Other Consequences You May Not See Coming

A misdemeanor solicitation conviction isn’t a sex offender registration matter, but several other consequences can affect a defendant’s life for years:

Criminal record on background checks. The conviction shows up on background checks for employment, housing, and professional licensing. Many employers ask specifically about misdemeanors involving “moral turpitude” — and California courts have classified PC § 647(b) as a crime of moral turpitude in certain contexts.

Professional licensing consequences. For licensed professionals — nurses, teachers, contractors, real estate agents, attorneys, healthcare workers, security guards — a solicitation conviction triggers licensing board review.
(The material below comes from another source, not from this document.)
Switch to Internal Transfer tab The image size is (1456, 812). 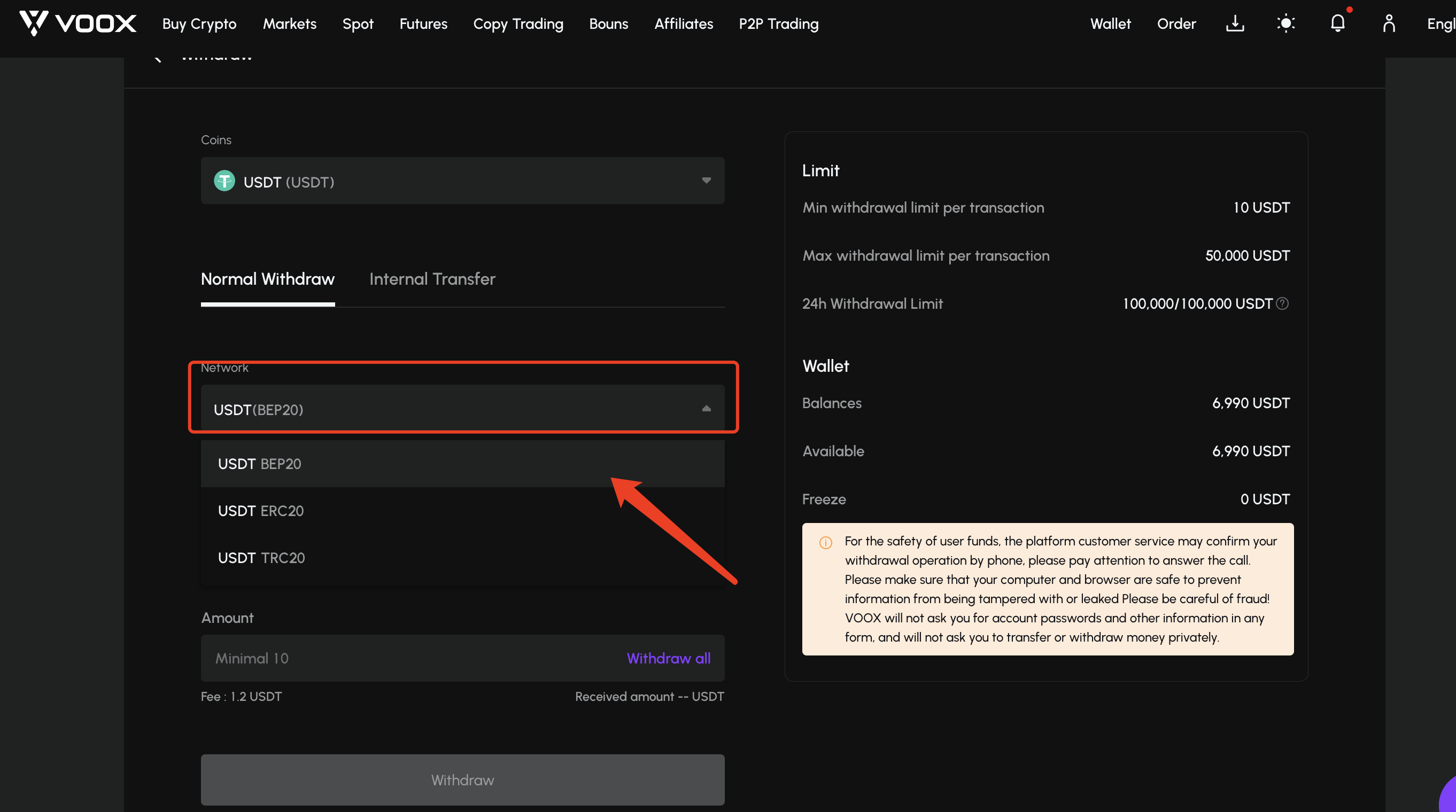[432, 279]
The discipline imposed varies by board and by the specifics of the case, but the review itself is essentially automatic on most professional licenses.
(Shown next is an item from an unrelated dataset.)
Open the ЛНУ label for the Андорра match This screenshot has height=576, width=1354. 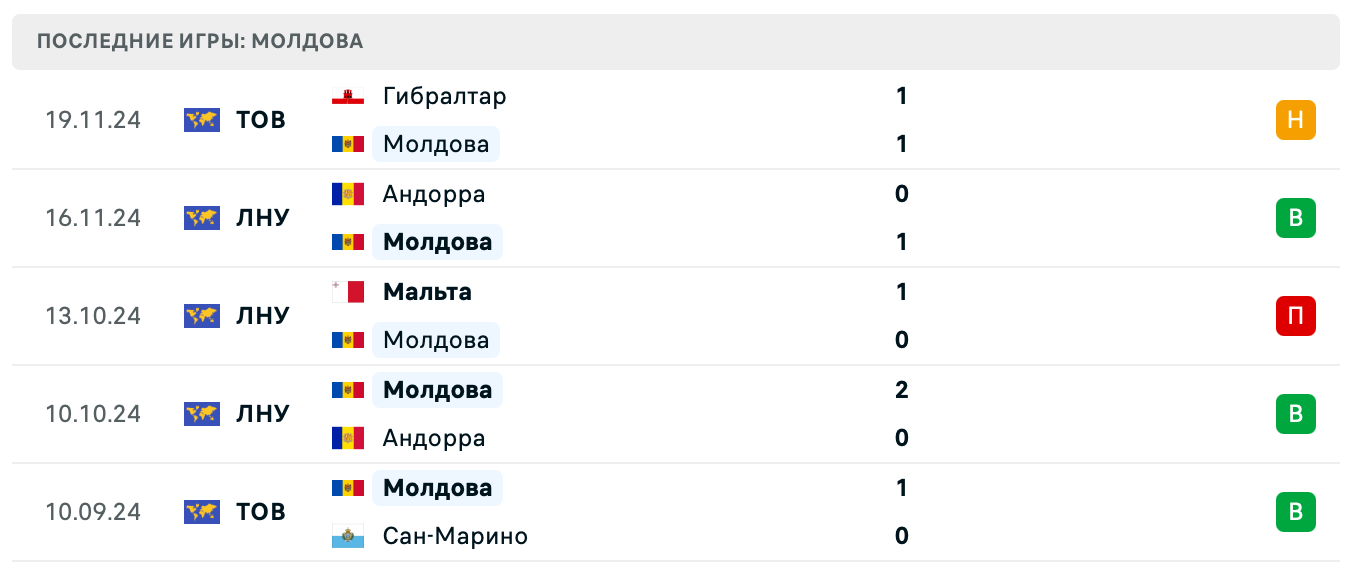point(261,217)
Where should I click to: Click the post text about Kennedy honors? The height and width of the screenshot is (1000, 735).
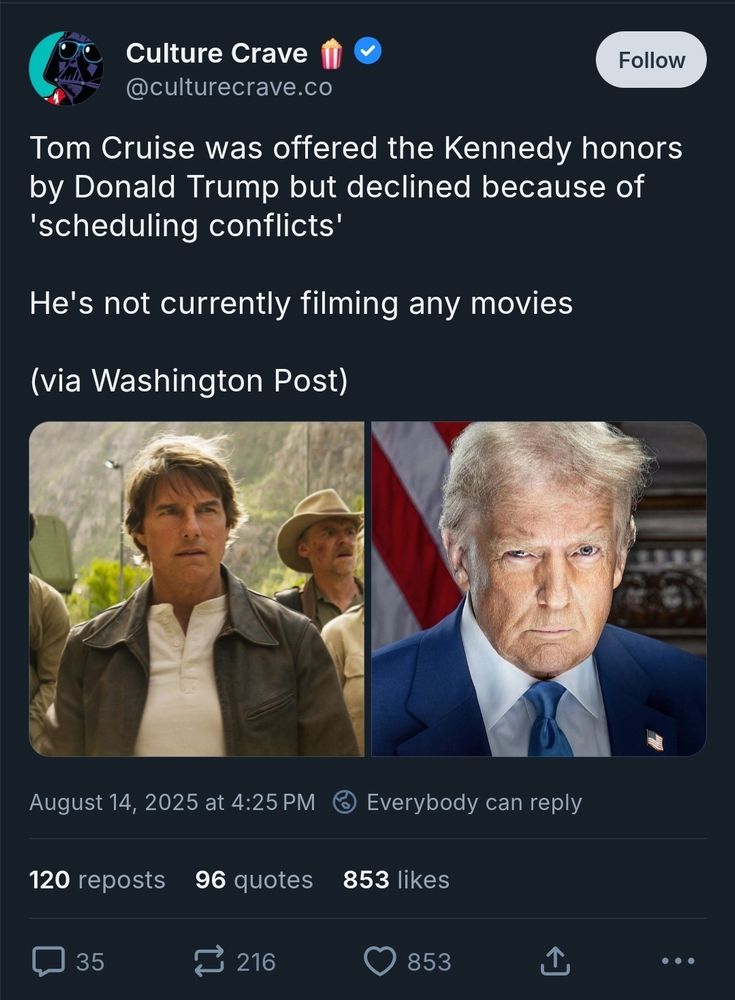coord(356,187)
Immigration consequences for non-citizens. PC § 647(b) is generally considered a crime involving moral turpitude under immigration law, which has consequences for green card holders, visa holders, asylum applicants, and naturalization candidates. The specific consequences depend on immigration status, prior history, and the timing of the conviction. Anyone without U.S. citizenship facing solicitation charges should ensure their attorney understands the immigration analysis.

Vehicle impound. In sting operations involving vehicles, the car can be impounded at the time of arrest, and in some cases held until storage fees and release costs are paid.

Public record concerns. Court records in misdemeanor cases are generally public, including names and charges. For people in public-facing professions or community roles, the public-record aspect of a conviction often matters more than the criminal penalty itself.

Marital and family consequences. These cases often surface in divorce and custody proceedings, where the existence of a conviction can affect both negotiation and litigation outcomes.

The good news is that PC § 647(b) misdemeanor convictions are generally eligible for expungement under PC § 1203.4 once probation is completed. An expungement doesn’t erase the conviction but does dismiss it for most purposes, which addresses many of the background check and employment concerns.

Common Defenses That Actually Work

Several defenses regularly result in dismissals, reductions, or acquittals in solicitation cases:

Entrapment. The most-used defense in sting operations. California recognizes the “objective” entrapment test — would normally law-abiding people have been induced to commit the offense by the police conduct? When an undercover officer’s behavior went beyond simply providing an opportunity (for instance, repeated solicitation despite refusal, appeals to friendship or pity, or offers of unusual inducements), the entrapment defense can be successful.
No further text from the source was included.